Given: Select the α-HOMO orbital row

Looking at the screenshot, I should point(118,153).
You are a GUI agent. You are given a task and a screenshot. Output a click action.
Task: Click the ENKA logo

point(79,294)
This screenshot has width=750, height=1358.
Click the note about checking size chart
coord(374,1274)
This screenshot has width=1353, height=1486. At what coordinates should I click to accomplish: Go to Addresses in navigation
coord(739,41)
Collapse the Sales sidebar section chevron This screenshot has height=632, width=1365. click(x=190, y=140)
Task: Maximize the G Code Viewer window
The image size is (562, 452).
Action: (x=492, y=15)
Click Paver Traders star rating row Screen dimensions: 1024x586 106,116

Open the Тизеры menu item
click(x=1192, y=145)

——————

Exercise
Exactly reproduce every line found in the records.

Answer to this problem
Given: Select the α-HOMO orbital row

Looking at the screenshot, I should point(118,153).
You are a GUI agent. You are given a task and a screenshot. Output a click action.
Task: Click the ENKA logo

point(79,294)
This screenshot has width=750, height=1358.
Click the note about checking size chart
coord(374,1274)
This screenshot has width=1353, height=1486. At what coordinates should I click to accomplish: Go to Addresses in navigation
coord(739,41)
Collapse the Sales sidebar section chevron This screenshot has height=632, width=1365. click(x=190, y=140)
Task: Maximize the G Code Viewer window
The image size is (562, 452).
Action: (x=492, y=15)
Click Paver Traders star rating row Screen dimensions: 1024x586 106,116

Open the Тизеры menu item
click(x=1192, y=145)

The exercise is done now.